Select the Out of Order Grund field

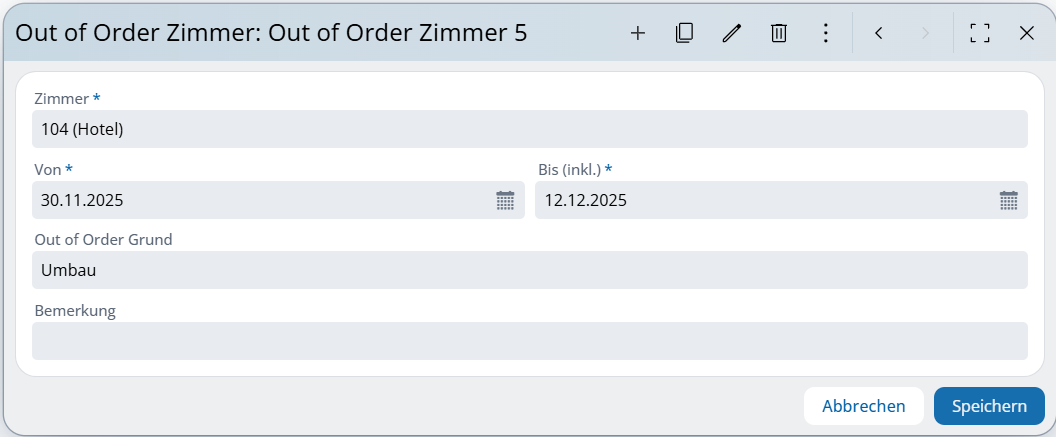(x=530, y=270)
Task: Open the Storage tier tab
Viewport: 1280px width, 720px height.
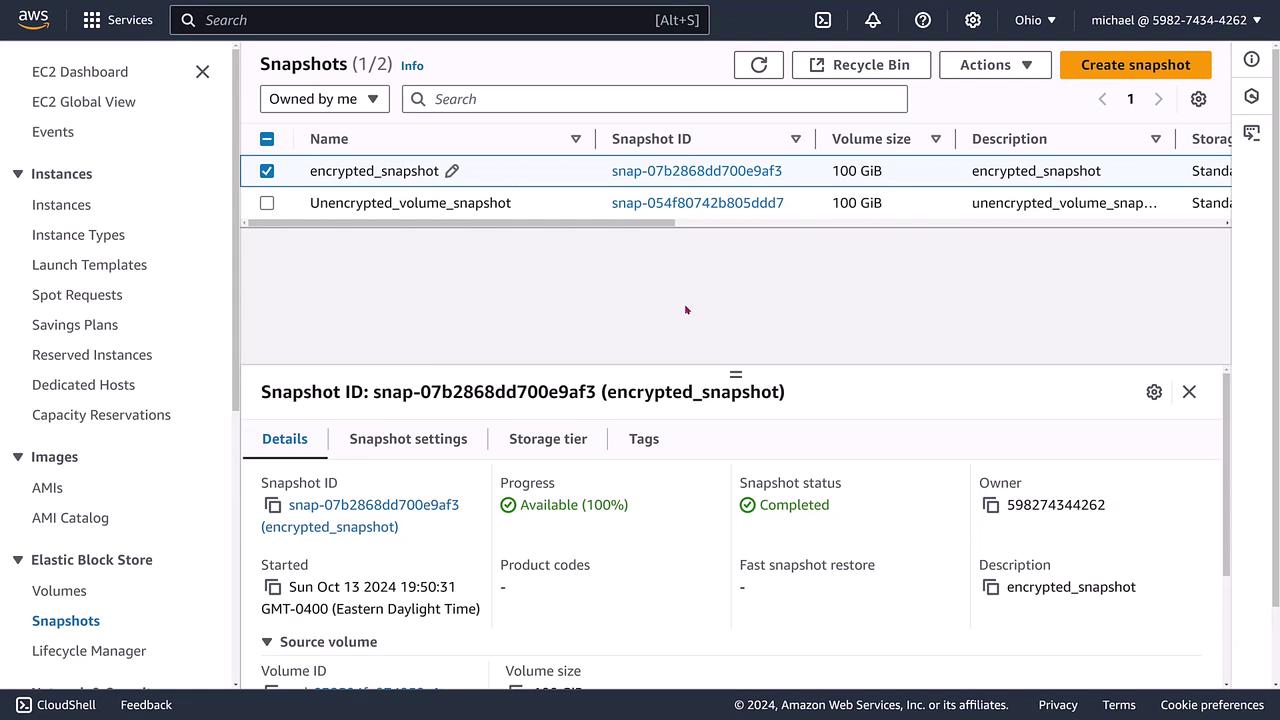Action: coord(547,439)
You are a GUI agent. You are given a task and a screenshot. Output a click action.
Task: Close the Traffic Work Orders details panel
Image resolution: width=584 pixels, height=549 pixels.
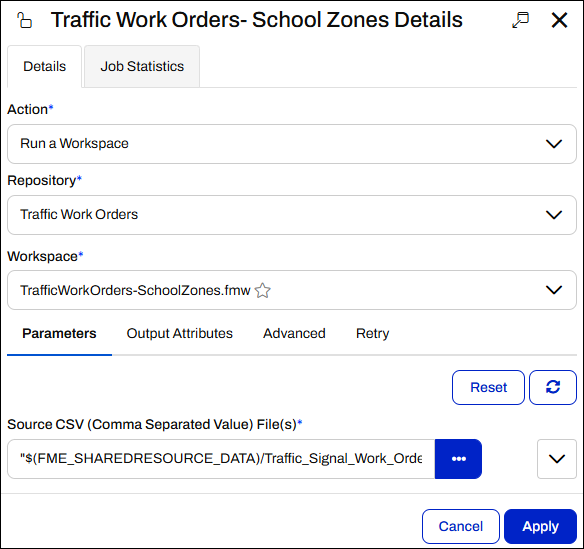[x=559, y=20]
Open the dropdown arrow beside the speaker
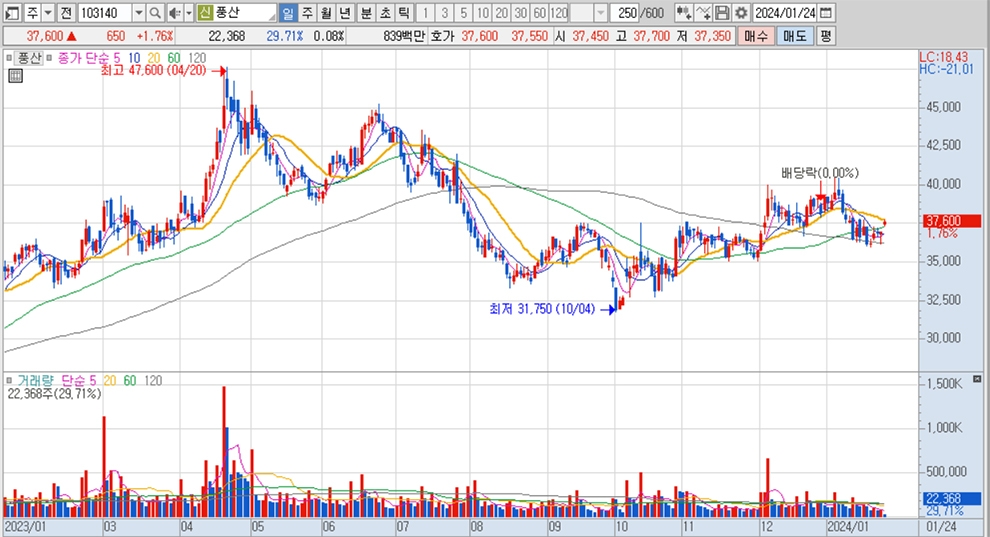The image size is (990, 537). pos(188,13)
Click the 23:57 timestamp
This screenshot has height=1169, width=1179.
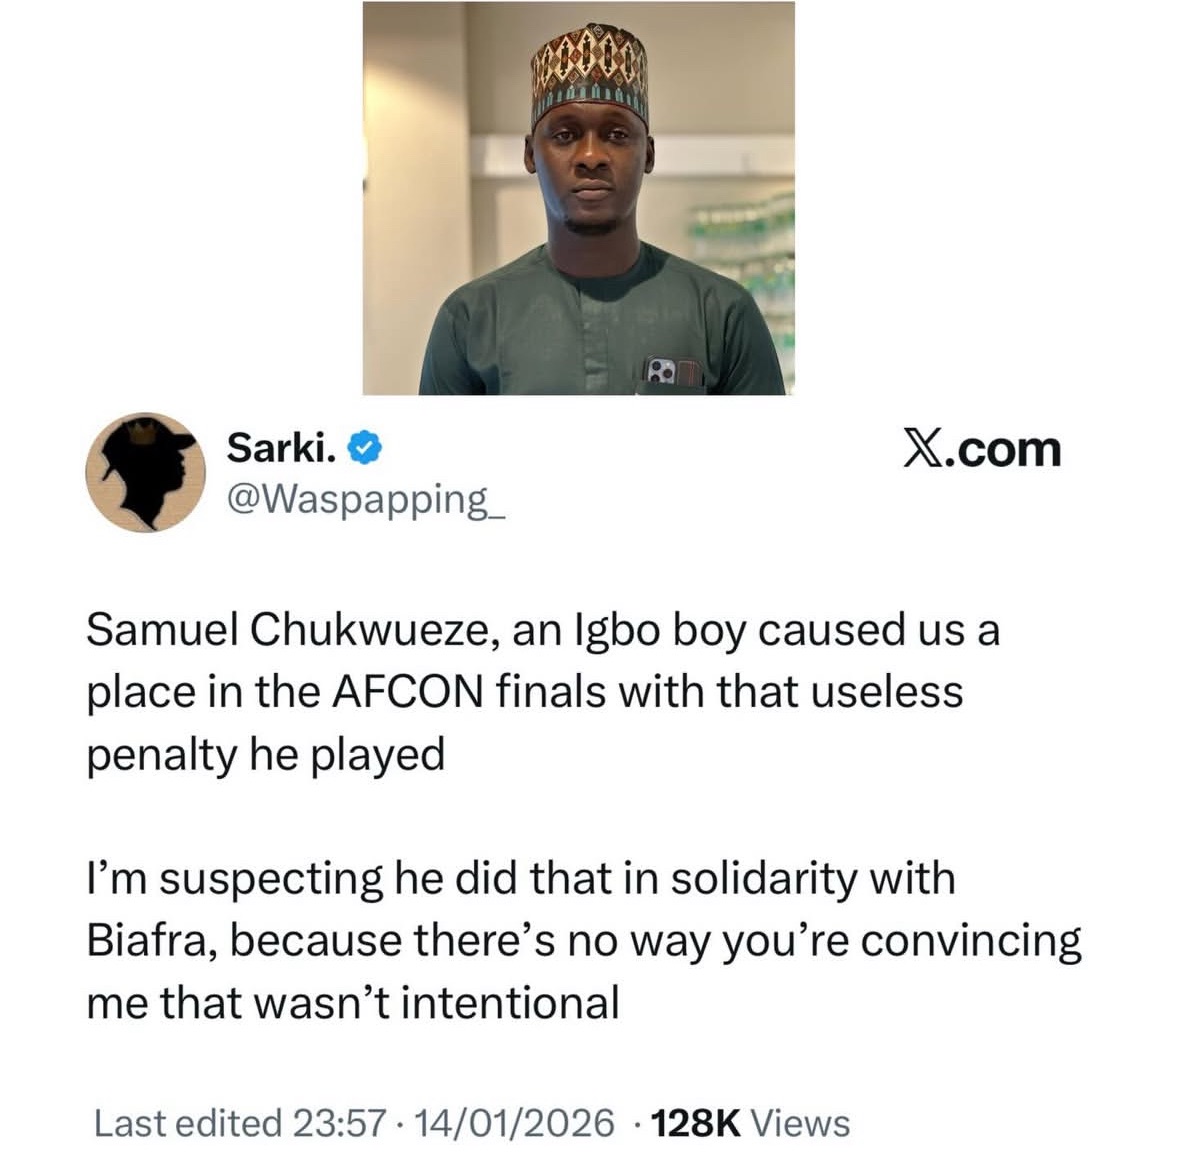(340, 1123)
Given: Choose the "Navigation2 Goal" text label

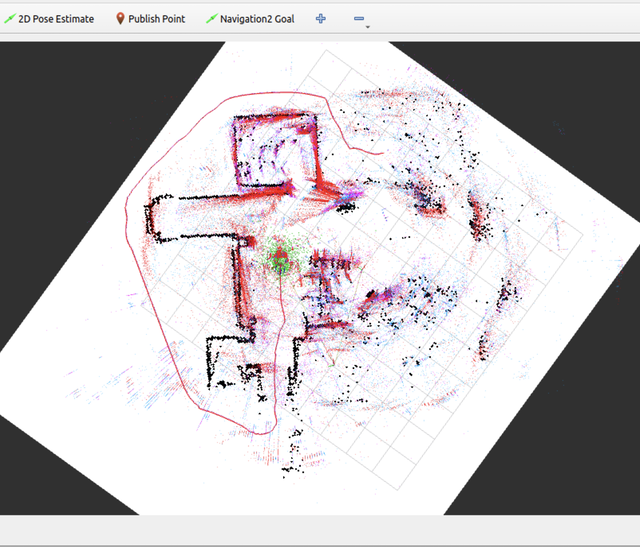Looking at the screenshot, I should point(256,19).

+--

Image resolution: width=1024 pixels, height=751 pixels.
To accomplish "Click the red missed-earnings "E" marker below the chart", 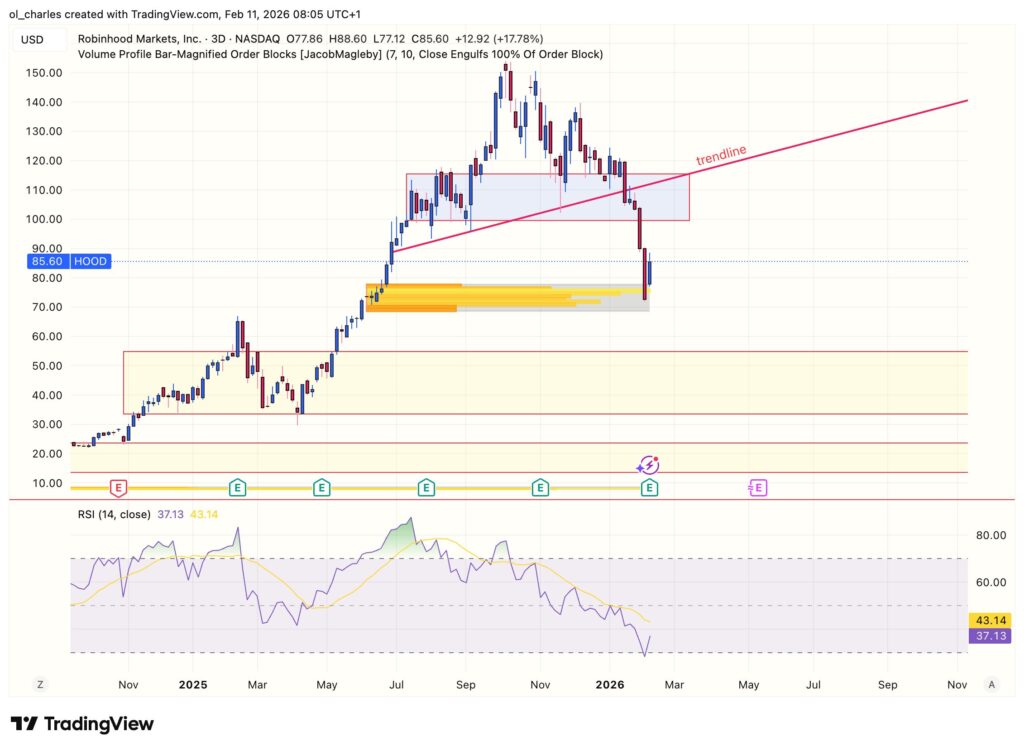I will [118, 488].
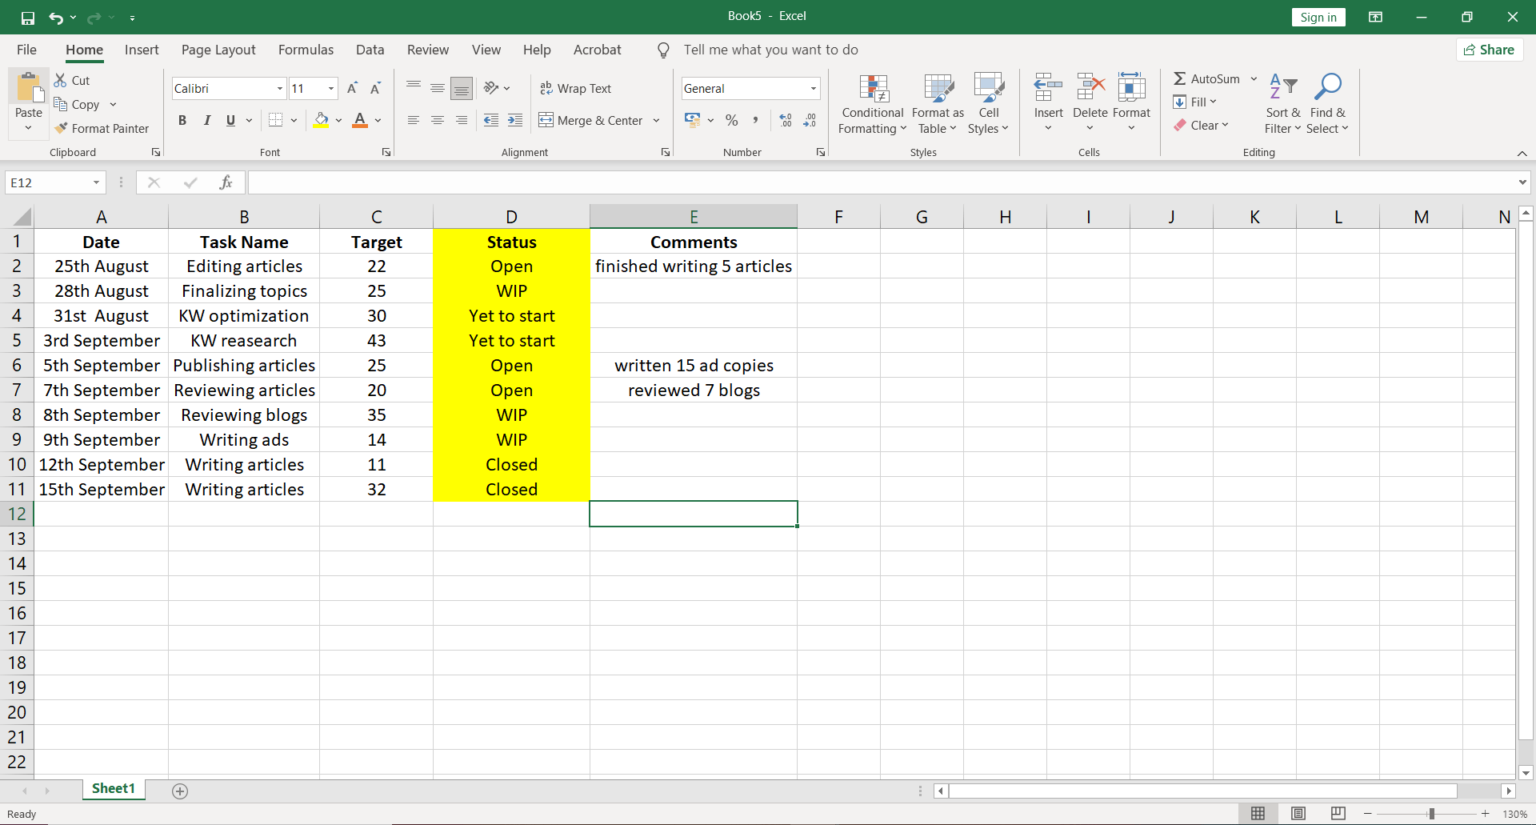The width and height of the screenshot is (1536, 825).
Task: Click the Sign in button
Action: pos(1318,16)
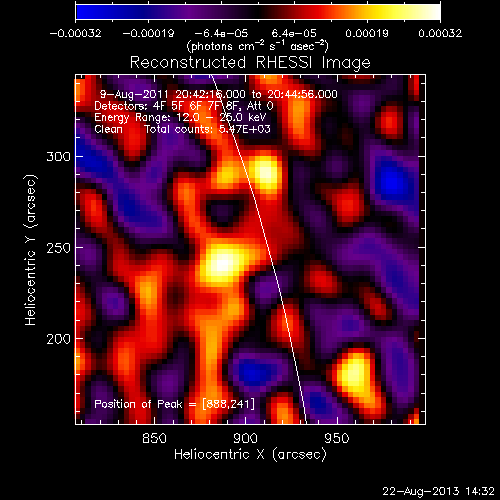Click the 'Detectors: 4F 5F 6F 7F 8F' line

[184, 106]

+--

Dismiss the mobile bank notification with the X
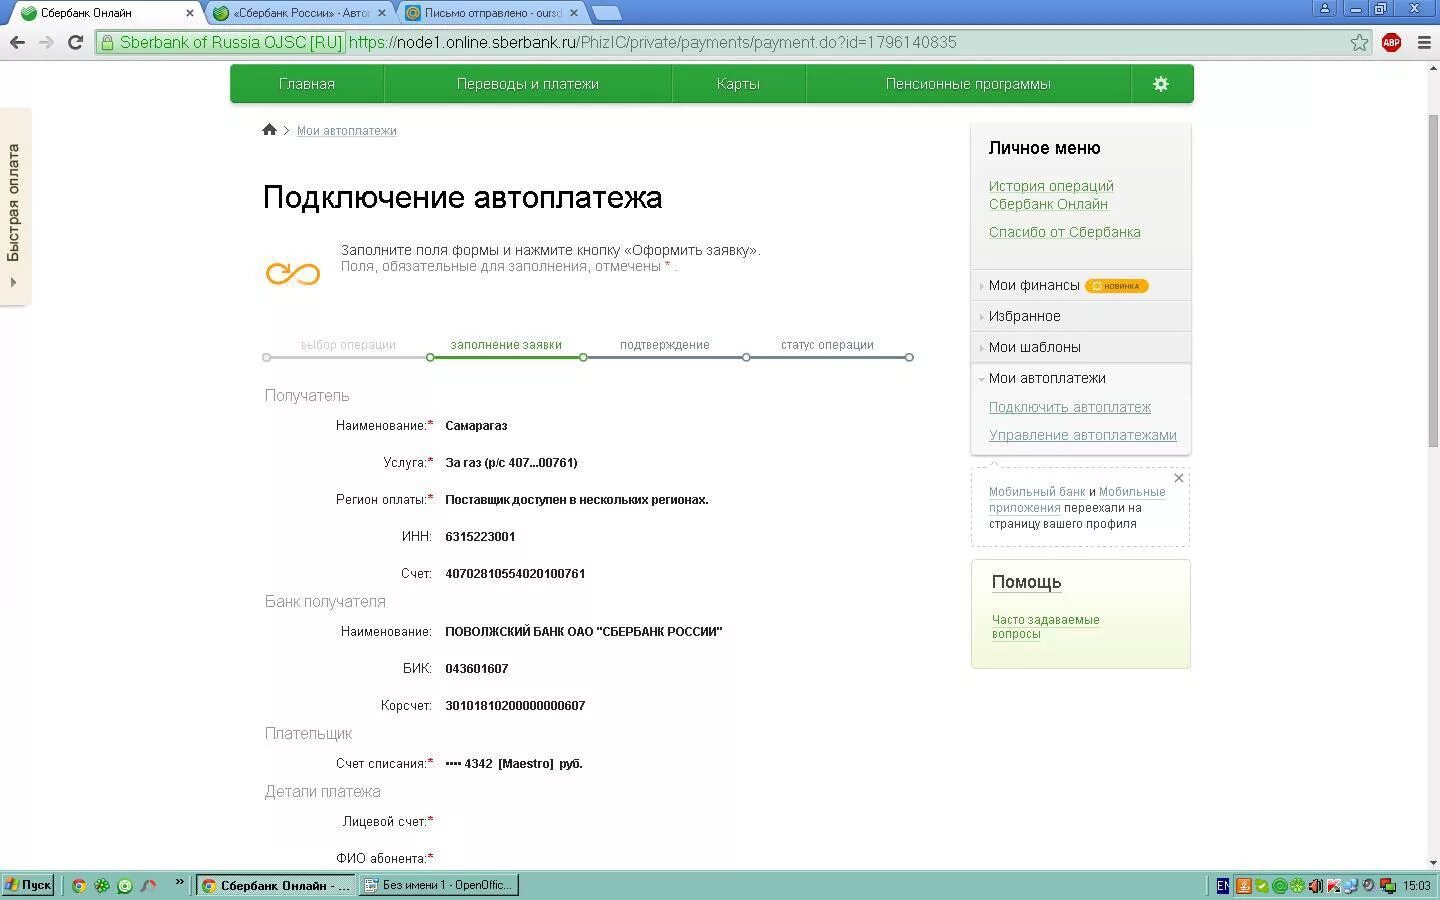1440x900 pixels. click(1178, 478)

+--

> **Required action**:
What to print is the stretch of entries from the line with "Select the Out of Order Grund field" up to and including the line with "Click the 23:57 timestamp". Please print it exactly and leave out the pictures.

> **Response**:
Select the Out of Order Grund field

(x=530, y=270)
Task: Open the Storage tier tab
Viewport: 1280px width, 720px height.
Action: coord(547,439)
You are a GUI agent. You are given a task and a screenshot. Output a click action.
Task: Close the Traffic Work Orders details panel
Image resolution: width=584 pixels, height=549 pixels.
[x=559, y=20]
Open the dropdown arrow beside the speaker
The image size is (990, 537). pos(188,13)
Click the 23:57 timestamp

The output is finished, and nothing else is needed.